CheckpointManager is used for storing and loading the state of a trainer (and some other things) in the file system.

vidlu.training.steps defines training and evaluation steps. Instances of step classes (inheriting BaseStep) have a __call__ method that accepts a Trainer instance and a data batch. Training steps can be stateful and might need to define state_dict and load_state_dict methods. There are steps of different supervised, adversarial, semi-supervised, normalizing flow, and some hybrid algorithms.

Factories

vidlu.factories contains the factories that can create model, data, learning, and evaluation components from strings representing Python expressions (which can be provided through the command line). Note that it uses Python's eval extensively.

get_prepared_data_for_trainer accepts a string containing the names of the datasets (with subset names) and code of an arbitrary transformations applied to them (using Dataset's methods, vidlu.data.utils.dataset_ops, vidlu.transforms, torchvision.transforms...). It also requires datasets_dir and cache_dir, which represent paths to root directories for datasets and cache. It returns a sequence of Dataset instances with the transformations applied. The returned Dataset instances also convert images and labels to PyTorch Tensor instances. They also scale images to range [0..1] and transpose them to the CHW format.

get_model (among other arguments) accepts a string containing the name of the model and a list of arguments. The list of arguments is separated by a comma from the model name. The model name should be either (1) a symbol from vidlu.models, (2) a symbol reachable through module located in paths listed in the VIDLU_EXTENSIONS environment variable, (3) a Pytorch Hub identifier that can be given to torch.hub.load. The list of arguments can contain argument trees constructed by nesting calls to the ArgTree constructor (t is a short alias), or other appropriate UpdaTree classes. Some other arguments that get_model accepts are input_adapter_str (a string defining input pre-processing), prep_dataset (prepared dataset used for getting possible problem-specific information and inputs for model initialization) and device.

get_trainer accepts a string representing an argument list for the TrainingConfig constructor and a model. Keyword arguments can be defined as trees (appropriate instances of UpdaTree from vidlu.utils.func) that are used to update (without mutation) TrainingConfig elements and objects within.

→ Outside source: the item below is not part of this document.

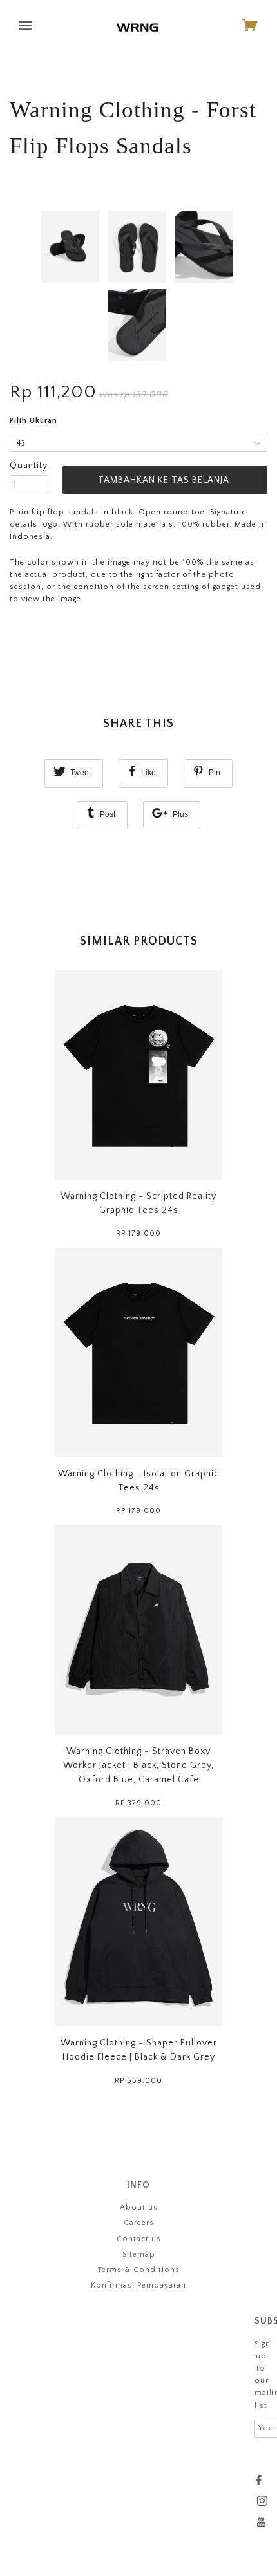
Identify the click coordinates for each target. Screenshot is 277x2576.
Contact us (139, 2239)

Custom modules can be made available for use in string expressions using extensions.

Training configurations

Training hyperparameter configurations can be defined using the TrainerConfig class from vidlu.configs.training. The TrainingConfig constructor accepts 0 or more TrainingConfig instances as positional arguments and keyword arguments that correspond to parameters of the Trainer constructor. New configurations can be created by extending updating previously defined ones.

Optimizer configurations can be defined using OptimizerMaker, which stores all optimizer information while being decoupled from model parameters. In contrast to optimizers from torch.optim and vidlu.optim it stores module names instead of parameters. An optimizer instance can be created by calling an instance of OptimizerMaker with the model as the argument.

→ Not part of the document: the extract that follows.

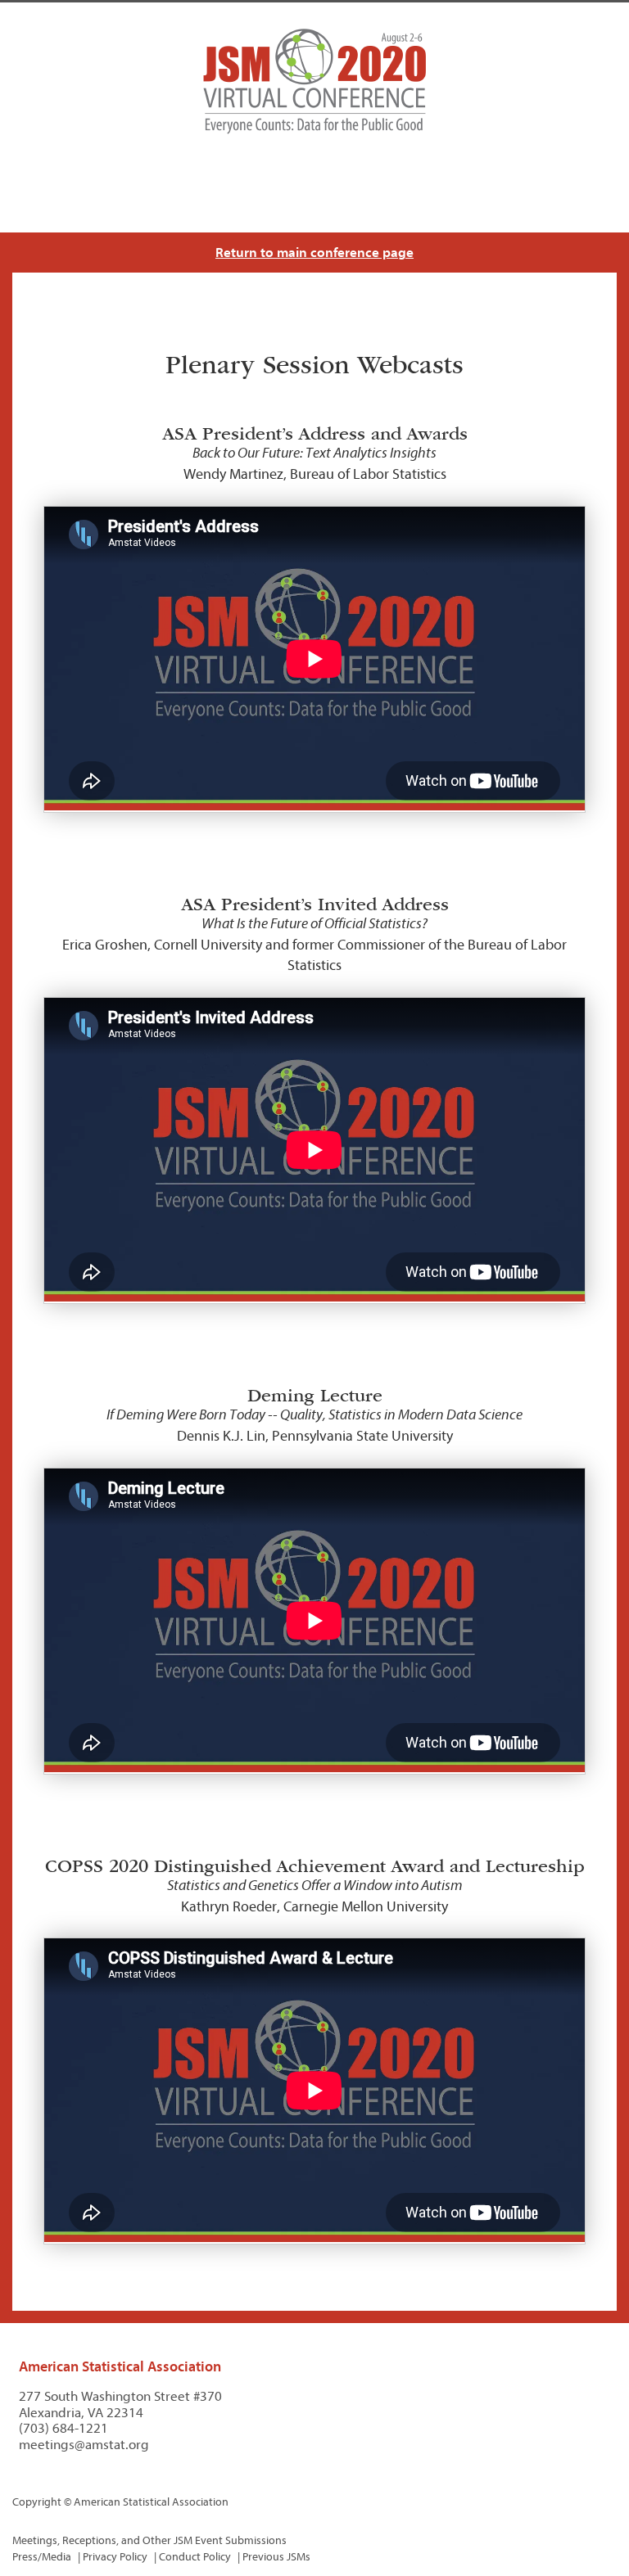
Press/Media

vidlu.configs.training contains many examples of configurations for things such as classification, semantic segmentation, adversarial training, semi-supervised learning, invertible models, ...

Experiments

vidlu.experiment defines a program for creating and running experiments. It uses vidlu.factories to create a Trainer, it defines training and evaluation loop actions such as evaluation of performance metrics from vidlu.metrics, printing, logging, checkpoint management, user interaction (command execution and training/evaluation step output inspection), and training time estimation.

Extensions

Vidlu enables extensions using the naming convention approach. Installed packages or other packages found in directories in the PYTHONPATH environment variable with names prefixed with "vidlu_" are loaded and made available in the extensions dictionary in the vidlu.extensions module, but the prefix is removed. Extensions are also directly available for expression arguments for factories in vidlu.factories.

Commonly used utilities

In many places in the code, some parameter names end with _f. This means that the argument is not a final object but a factory (hence _f). E.g. block_f() should produce a block instance. This is to allow more flexibility while keeping signatures short. Here the combination of such a design with ArgTree and tree_partial (analogue of functools.partial) allows flexible functional modification of any set of parameters of nested functions.

def make_swallow(..., type='european'): ...

def make_flock(..., load=None, swallow_f=make_swallow): ...

def eu(..., flock_f=make_flock):
    ...
    flock = flock_f(...)
    ...

from vidlu.utils.func import ArgTree as t
au = tree_partial(eu, flock_f=t(load='coconut', swallow_f=t(type='african')))
au()